◆ THE DATA:
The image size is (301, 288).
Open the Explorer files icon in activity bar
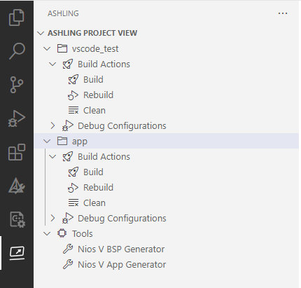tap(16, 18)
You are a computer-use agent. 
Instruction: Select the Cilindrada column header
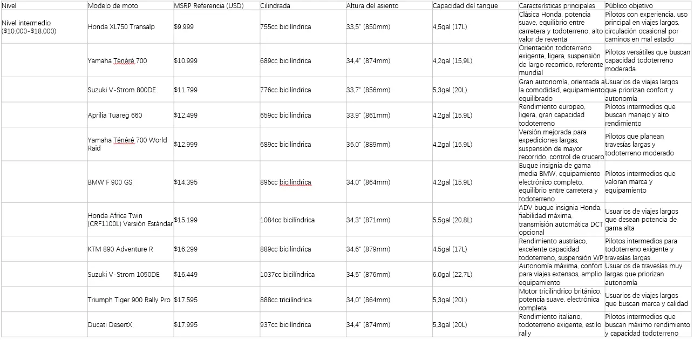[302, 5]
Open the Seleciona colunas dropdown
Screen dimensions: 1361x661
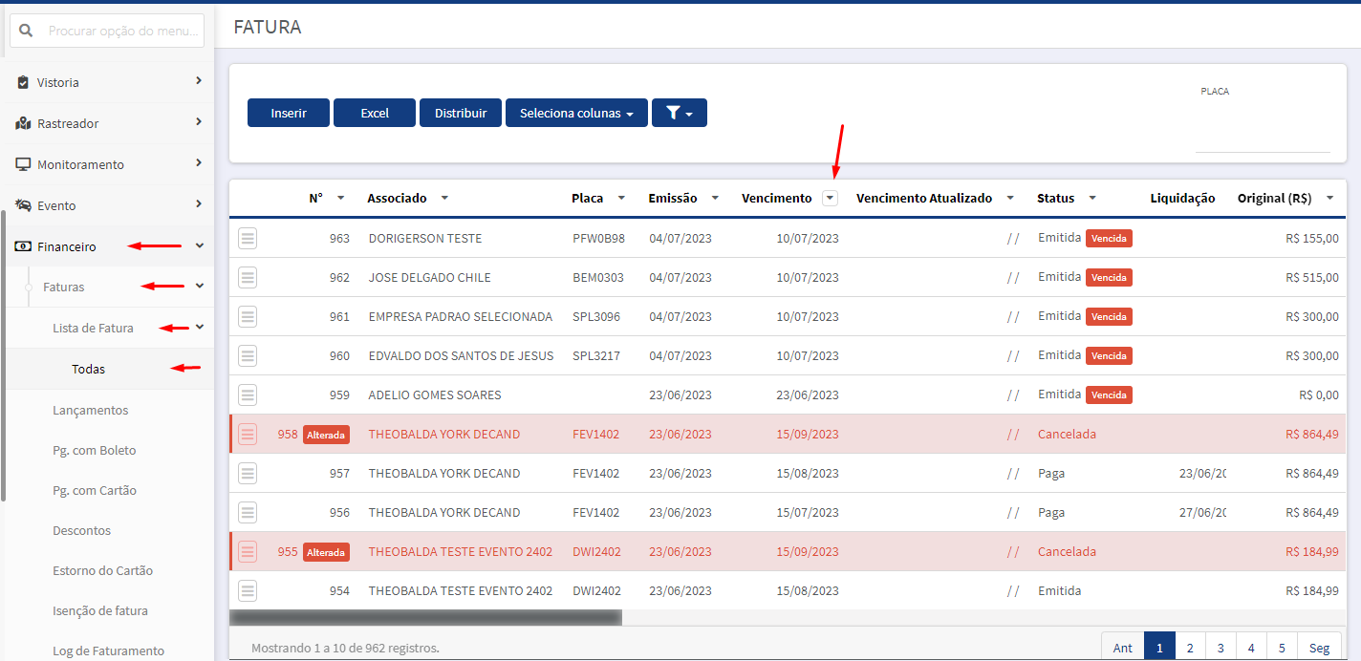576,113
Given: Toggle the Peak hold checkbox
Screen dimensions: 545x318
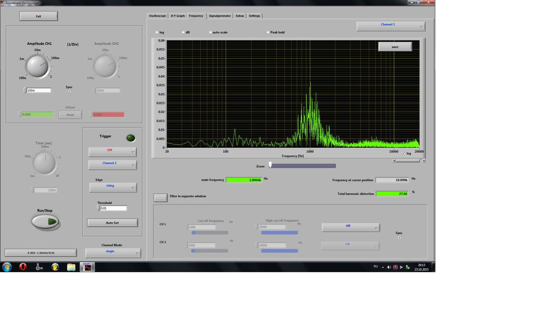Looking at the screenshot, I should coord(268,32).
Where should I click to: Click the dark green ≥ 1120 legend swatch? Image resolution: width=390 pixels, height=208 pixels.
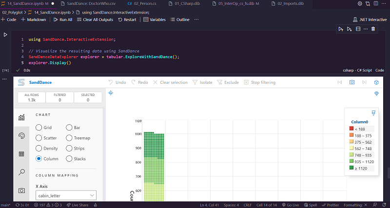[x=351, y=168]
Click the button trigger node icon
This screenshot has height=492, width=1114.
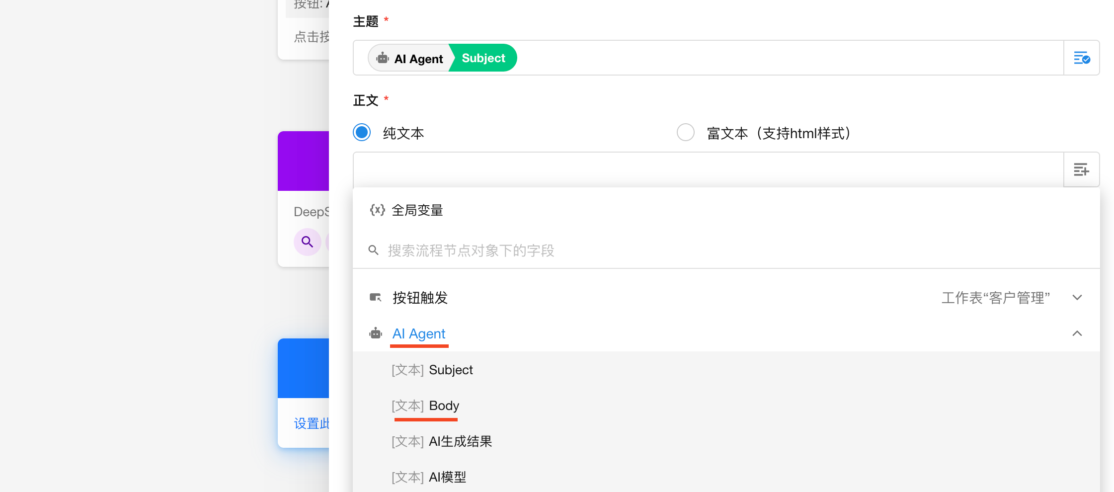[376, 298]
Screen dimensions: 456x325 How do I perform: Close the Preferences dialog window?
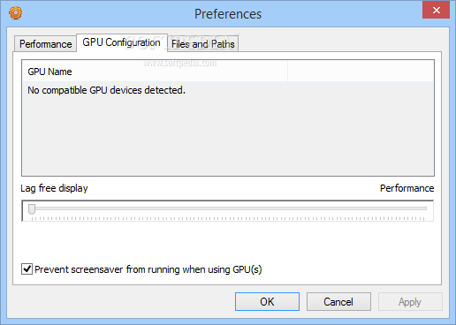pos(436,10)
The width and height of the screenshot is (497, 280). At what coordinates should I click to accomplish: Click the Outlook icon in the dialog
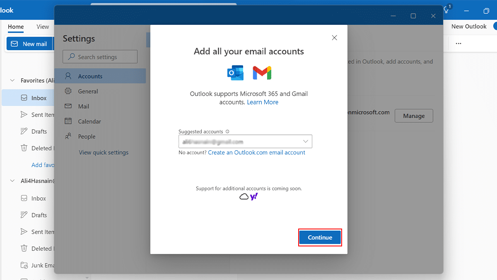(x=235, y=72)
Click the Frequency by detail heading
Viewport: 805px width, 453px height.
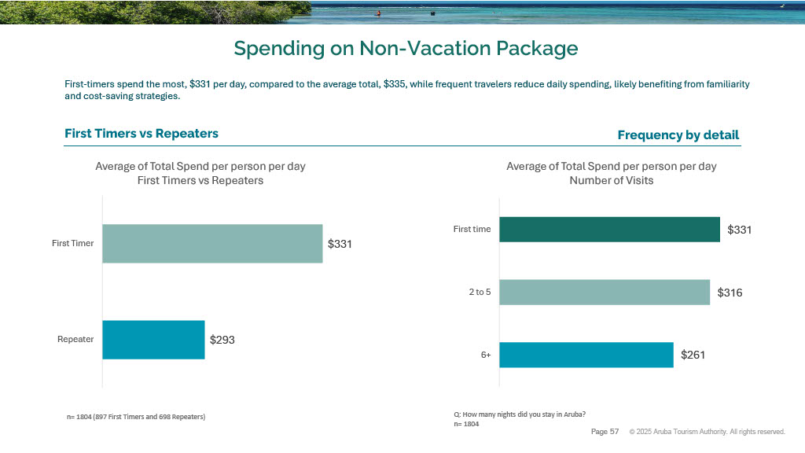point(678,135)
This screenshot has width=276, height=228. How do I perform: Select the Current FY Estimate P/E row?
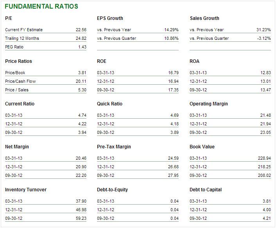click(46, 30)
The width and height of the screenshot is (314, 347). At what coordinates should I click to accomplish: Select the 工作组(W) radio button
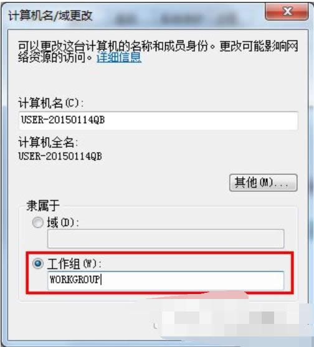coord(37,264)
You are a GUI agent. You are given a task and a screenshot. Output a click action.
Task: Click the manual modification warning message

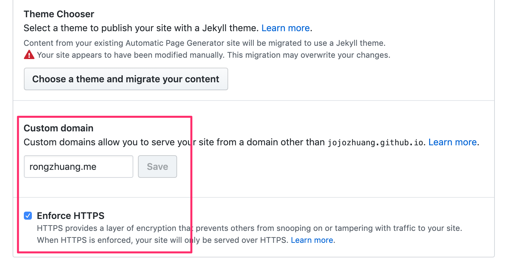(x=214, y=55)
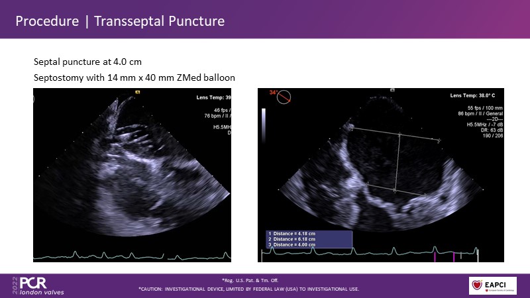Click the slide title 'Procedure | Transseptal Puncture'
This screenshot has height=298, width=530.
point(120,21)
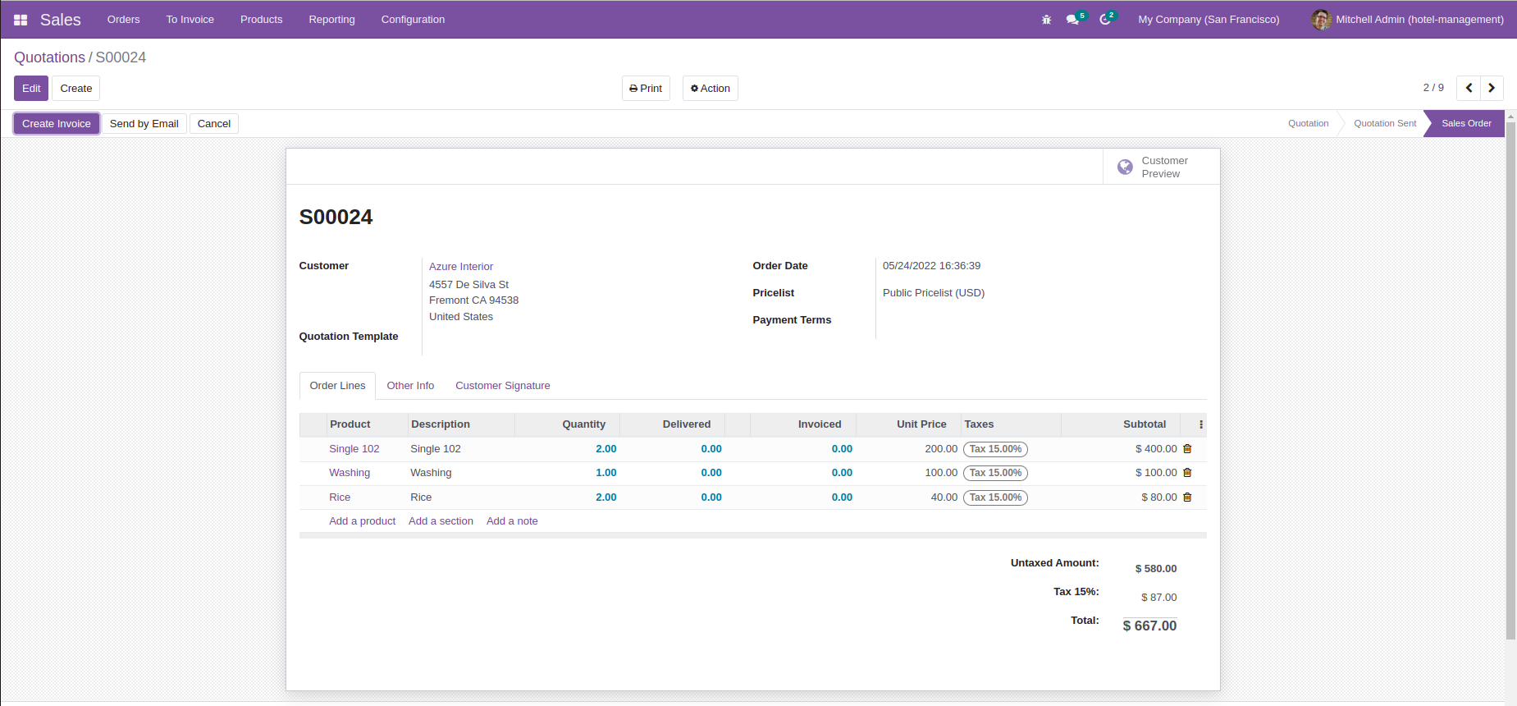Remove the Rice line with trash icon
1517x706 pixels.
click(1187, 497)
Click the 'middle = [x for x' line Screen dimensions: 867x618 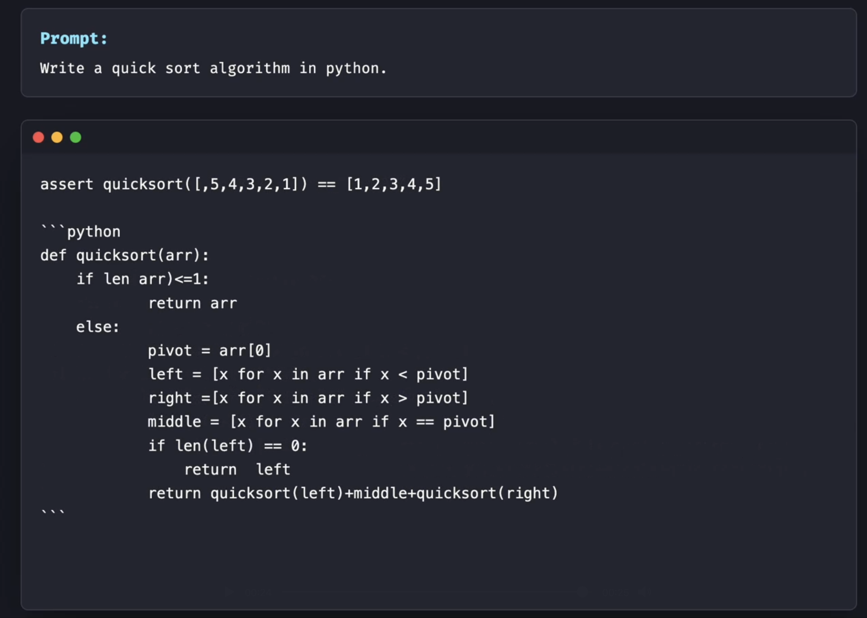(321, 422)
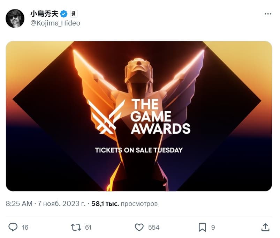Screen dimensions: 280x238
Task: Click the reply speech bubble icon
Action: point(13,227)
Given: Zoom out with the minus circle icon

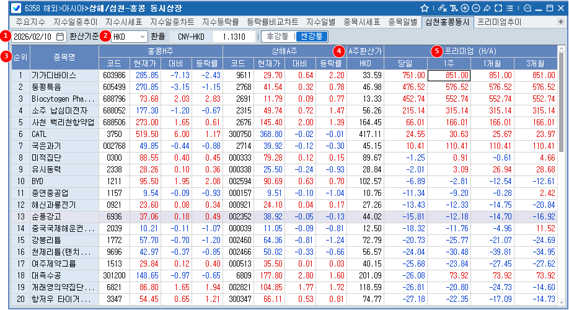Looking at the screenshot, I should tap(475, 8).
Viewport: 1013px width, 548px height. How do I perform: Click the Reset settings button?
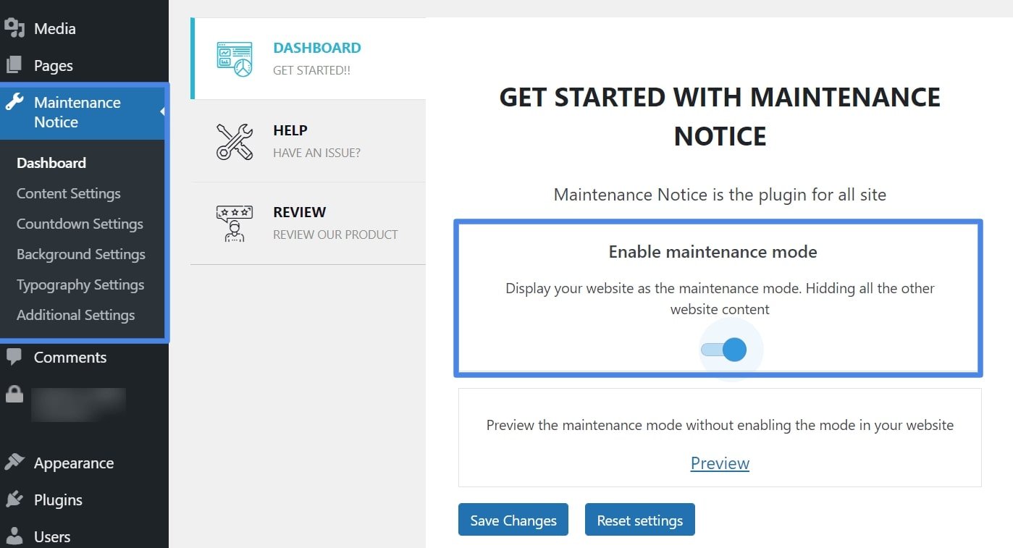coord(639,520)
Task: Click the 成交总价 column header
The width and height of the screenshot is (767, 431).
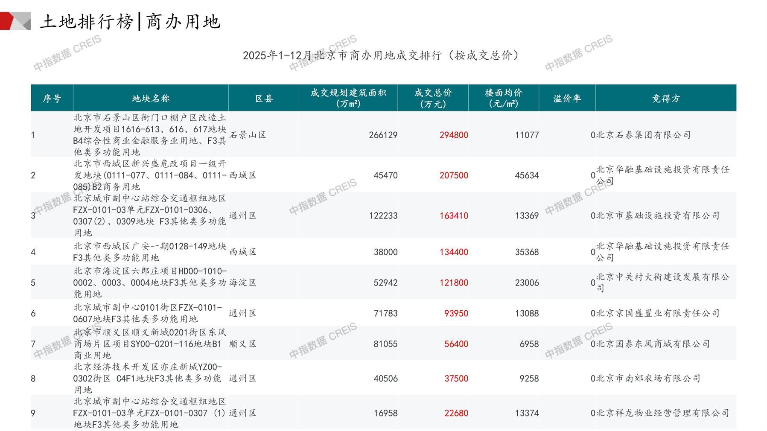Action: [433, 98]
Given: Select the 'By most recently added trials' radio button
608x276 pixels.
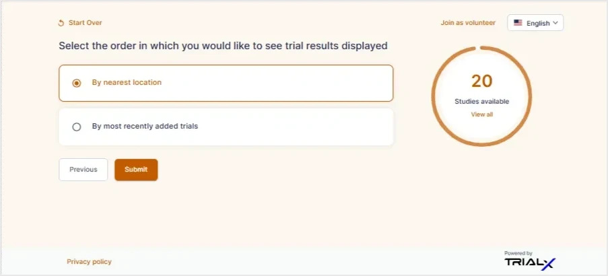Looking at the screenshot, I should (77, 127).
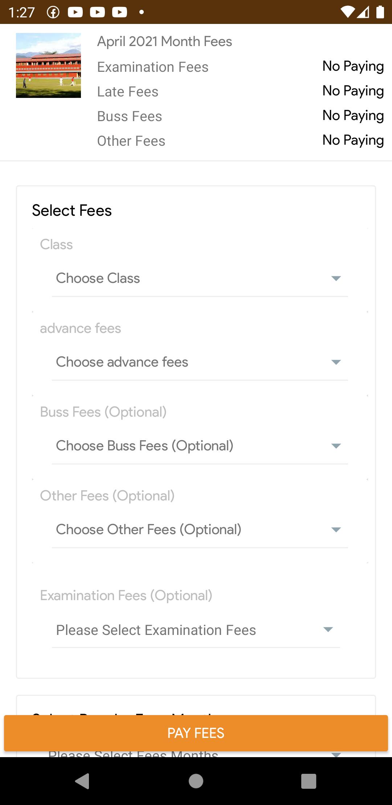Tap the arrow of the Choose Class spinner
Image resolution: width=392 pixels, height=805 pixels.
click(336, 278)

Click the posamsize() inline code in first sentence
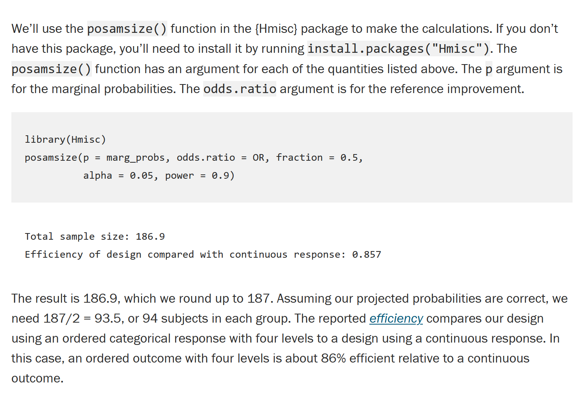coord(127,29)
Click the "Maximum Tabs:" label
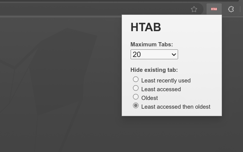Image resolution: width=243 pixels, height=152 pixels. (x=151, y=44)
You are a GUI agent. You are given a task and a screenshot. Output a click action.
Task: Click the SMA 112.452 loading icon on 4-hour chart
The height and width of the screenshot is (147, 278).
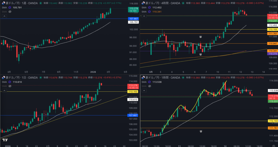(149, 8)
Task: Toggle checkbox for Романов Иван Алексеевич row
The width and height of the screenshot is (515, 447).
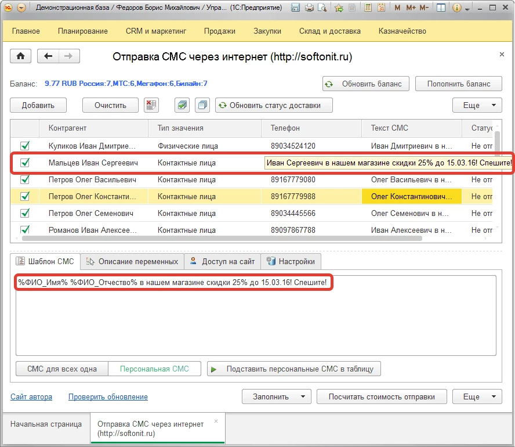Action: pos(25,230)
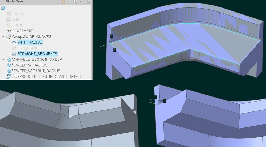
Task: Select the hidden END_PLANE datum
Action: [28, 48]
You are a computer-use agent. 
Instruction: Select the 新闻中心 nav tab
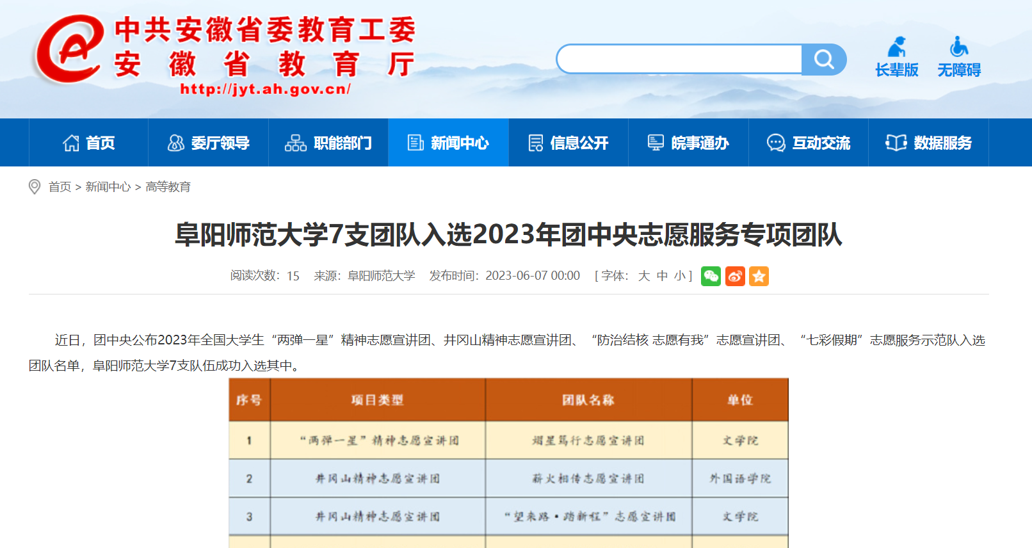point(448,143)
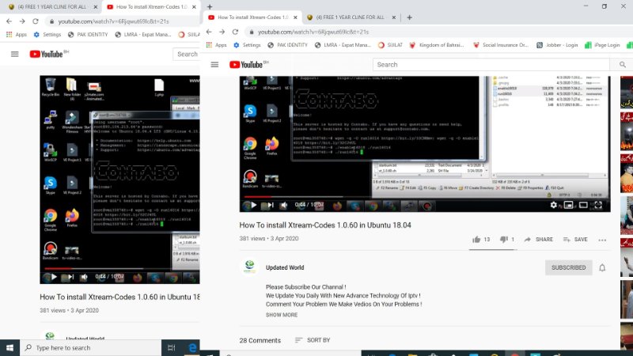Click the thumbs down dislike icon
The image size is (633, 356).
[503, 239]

◆ DIRECTIONS FOR THIS TASK: From the records above, pull out every line containing the word "Toggle".

◆ REPLY:
Given: Toggle the Peak hold checkbox
Task: Toggle checkbox for Романов Иван Алексеевич row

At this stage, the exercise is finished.